**AIM OF THE TASK:** Please write out the cardiovascular disease research update again, starting with "Research Updates |" and going on through "and animal foods.", swapping "sweet foods" for "sugary foods".

(READING PASSAGE Opens)

Research Updates | Cardiovascular disease
Finding: Lower long-term CHD rates are correlated with traditional Mediterranean and Japanese dietary patterns rich in vegetables and low in sweet foods and animal foods.
Summary: This study examined ecological relationships of foods, nutrients, eating patterns and the Mediterranean Adequacy Index (MAI) score with long term CHD mortality rates in 16 cohorts of 12,763 men the Seven Countries Study* over 50 years. Dietary surveys were done at baseline, and average food consumption was chemically analysed for fatty acids and carbohydrates. CHD death rates varied 6.7-fold among the cohorts. Results showed mortality rates for CHD were positively correlated with average intake of hard fat, sweet products, animal foods, saturated fat and sucrose, but not with naturally occurring sugars. Intake of vegetable foods, starch and the MAI were inversely correlated with CHD mortality.
Citation: Kromhout, D, Menotti, A, Alberti-Fidanza, A, Puddu, P E, and Hollman, P, Kafatos, A, et al. Comparative ecologic relationships of saturated fat, sucrose, food groups, and a Mediterranean food pattern score to 50-year coronary heart disease mortality rates among 16 cohorts of the Seven Countries Study. Eur J Clin Nutr. 2018 May 17
*NOTE: The Seven Countries Study is a large longitudinal study of the USA, Finland, The Netherlands, Italy, Greece, former Yugoslavia (Croatia, Serbia), and Japan that began in the 1960s. It is the first major study to investigate diet and lifestyle and risk factors for CVD across contrasting countries over an extended period.

(READING PASSAGE Closes)
(RECORD EXTRACTS Opens)

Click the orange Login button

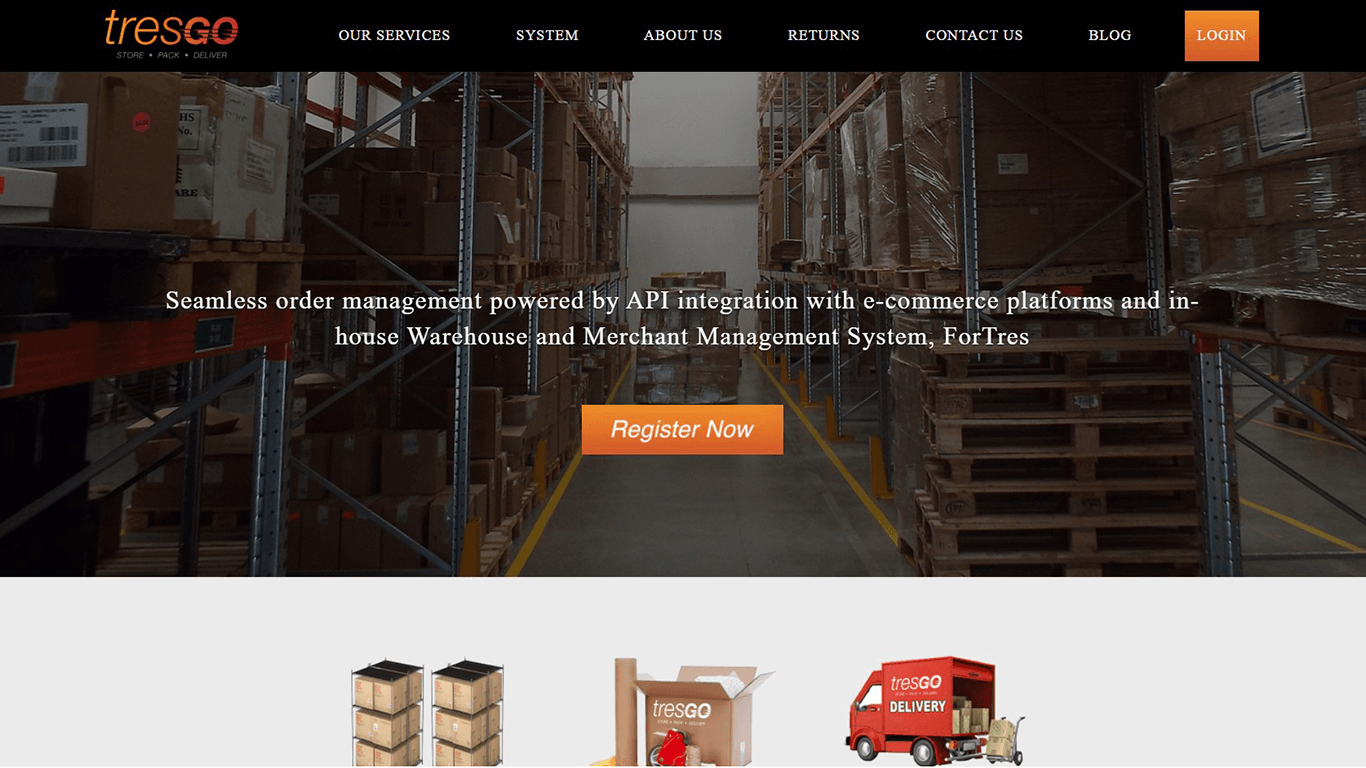point(1221,36)
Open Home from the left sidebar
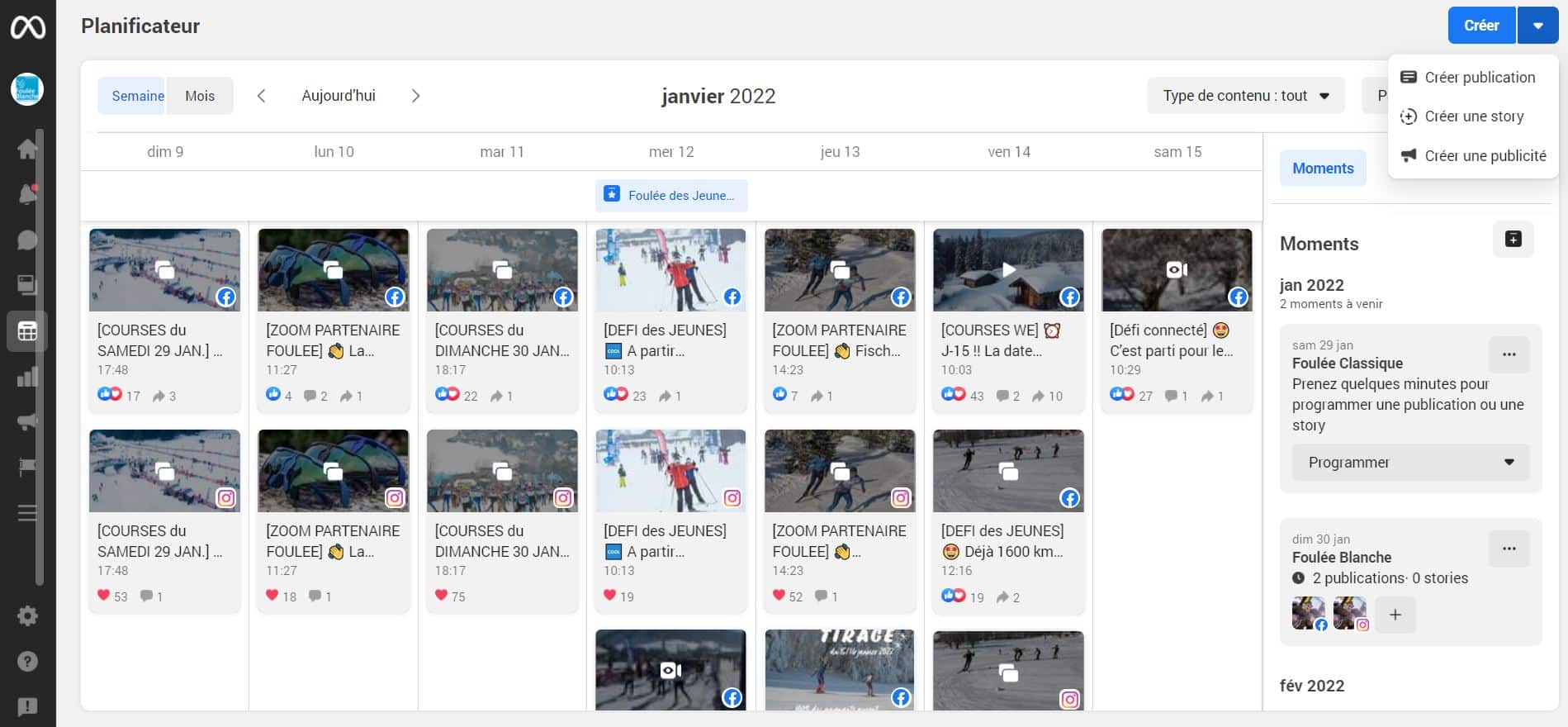This screenshot has height=727, width=1568. click(x=27, y=149)
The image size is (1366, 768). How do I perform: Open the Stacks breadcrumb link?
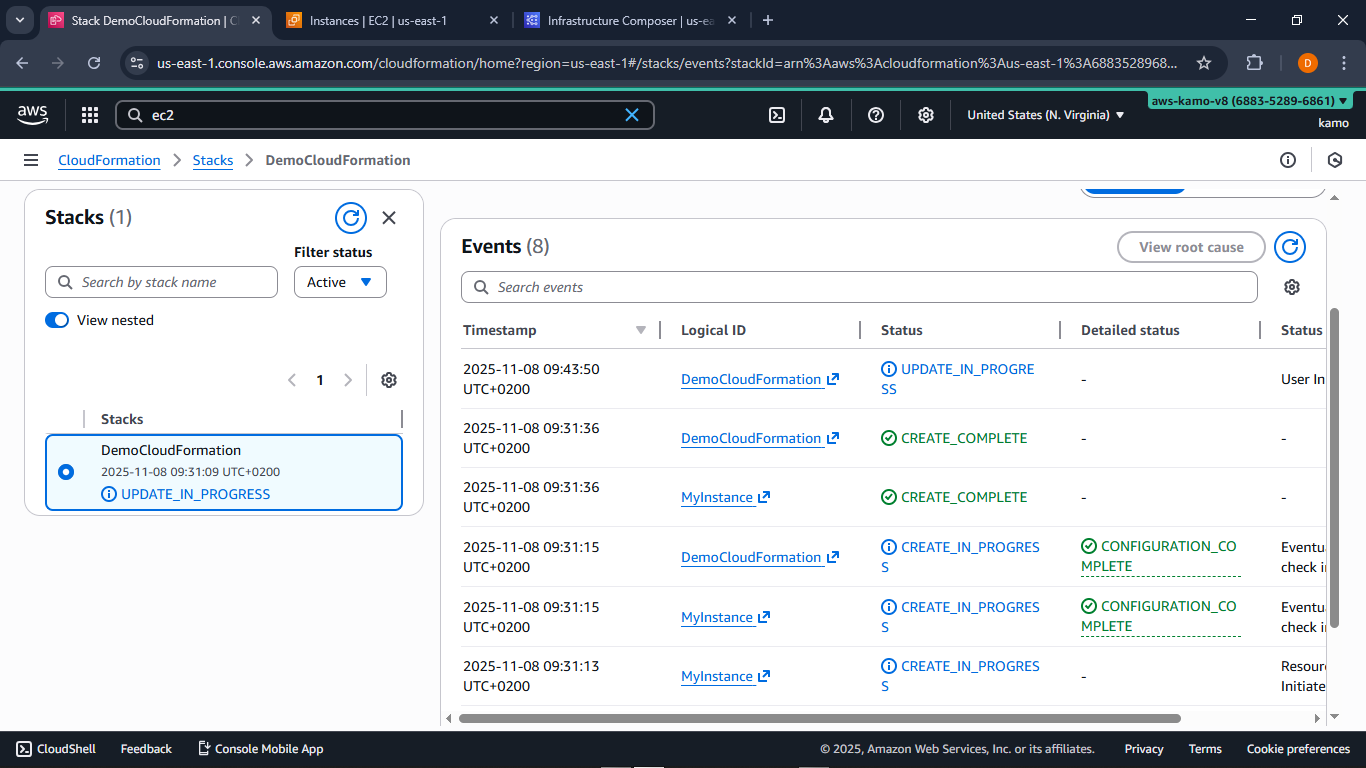pyautogui.click(x=213, y=160)
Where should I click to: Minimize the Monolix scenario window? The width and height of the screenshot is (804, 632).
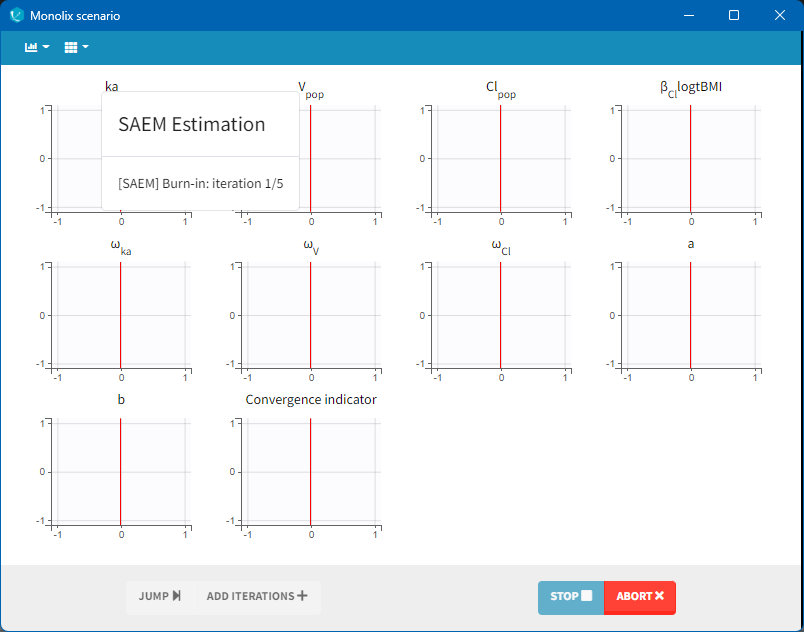(x=688, y=16)
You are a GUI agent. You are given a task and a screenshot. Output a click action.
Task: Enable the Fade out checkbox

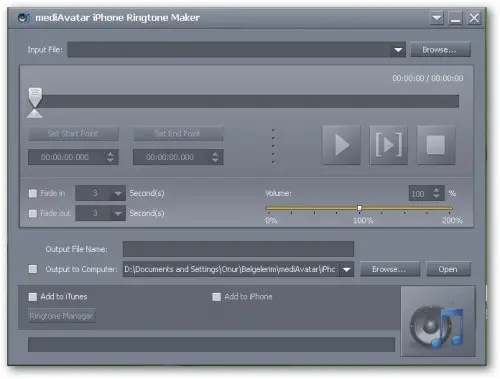point(33,213)
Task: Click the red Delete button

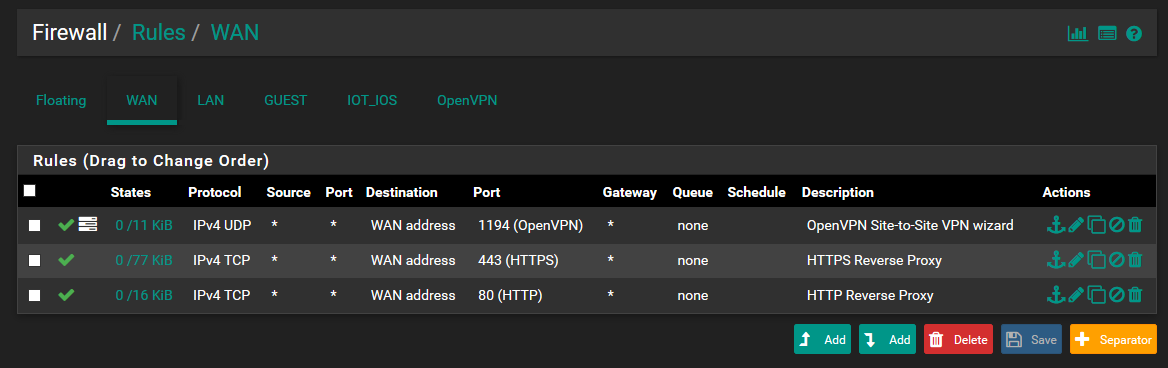Action: coord(958,339)

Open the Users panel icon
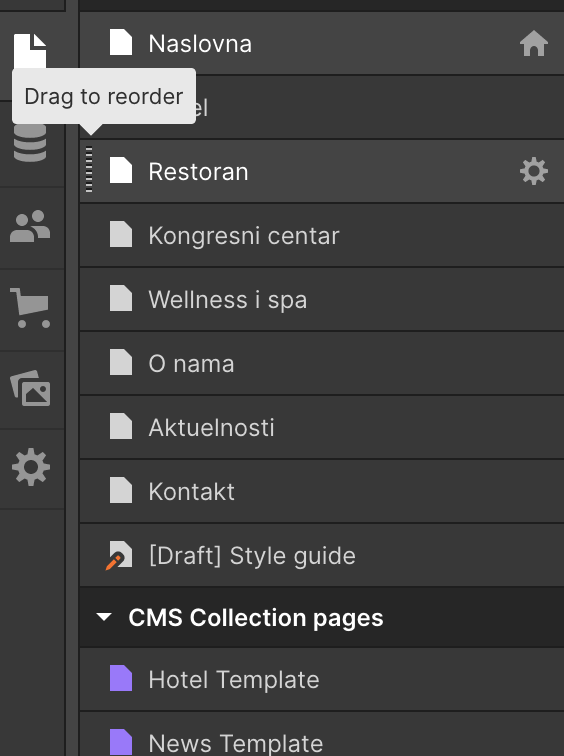[x=30, y=226]
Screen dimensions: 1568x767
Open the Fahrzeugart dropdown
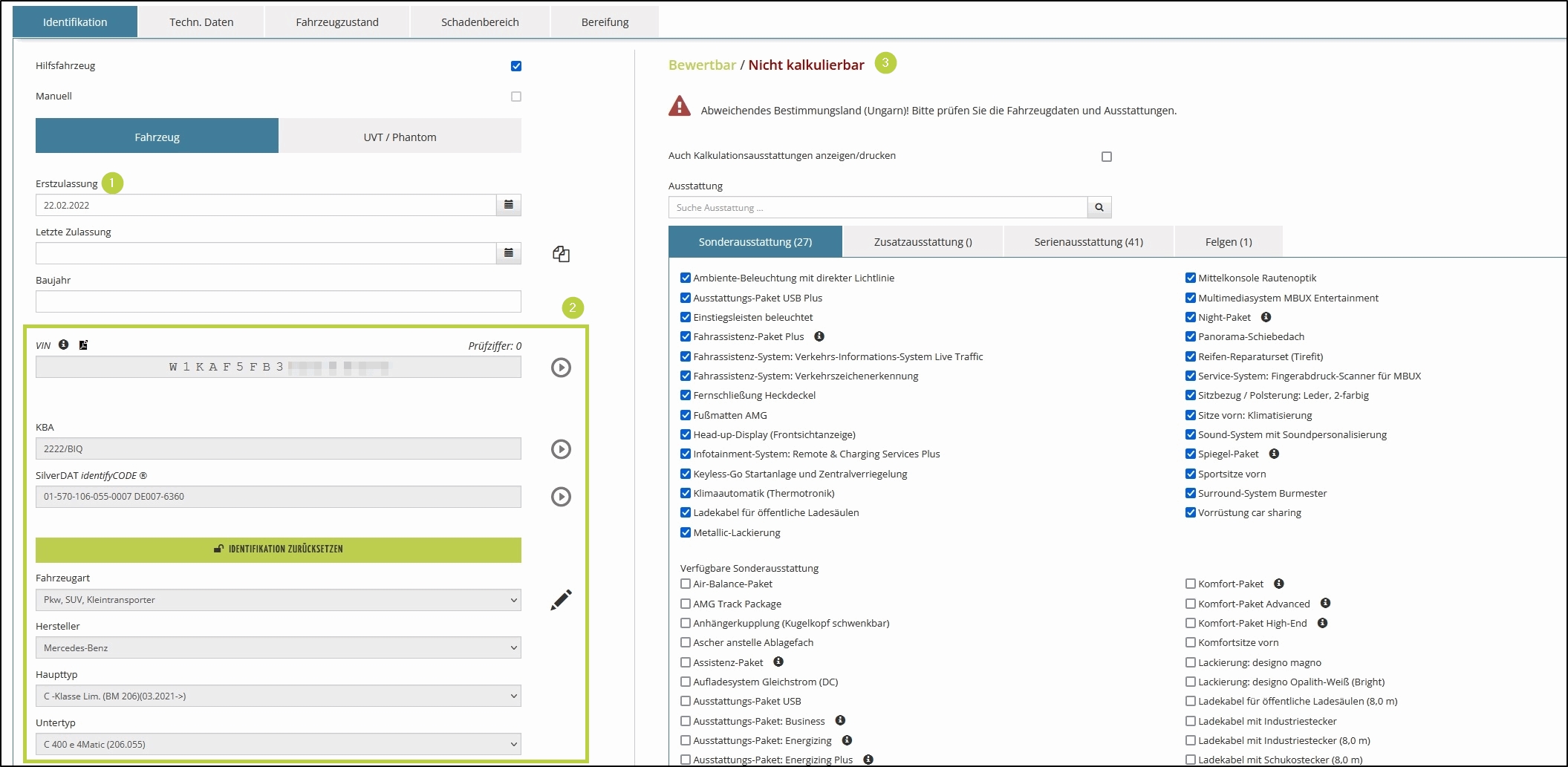pyautogui.click(x=278, y=600)
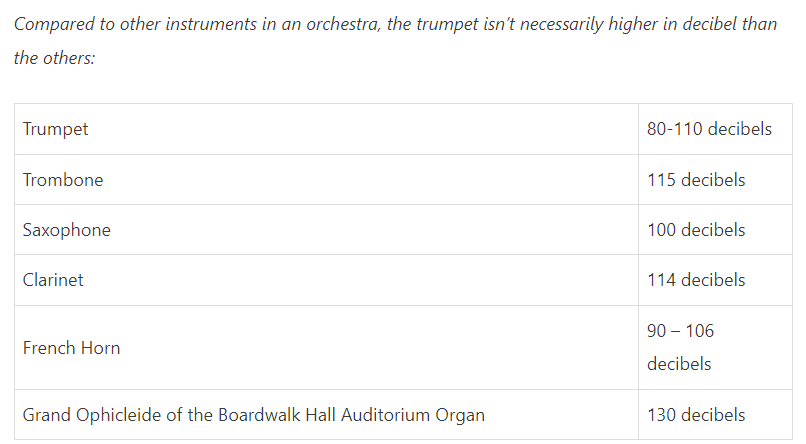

(RECORD EXTRACTS Closes)

**TASK ANSWER:**
Research Updates | Cardiovascular disease
Finding: Lower long-term CHD rates are correlated with traditional Mediterranean and Japanese dietary patterns rich in vegetables and low in sugary foods and animal foods.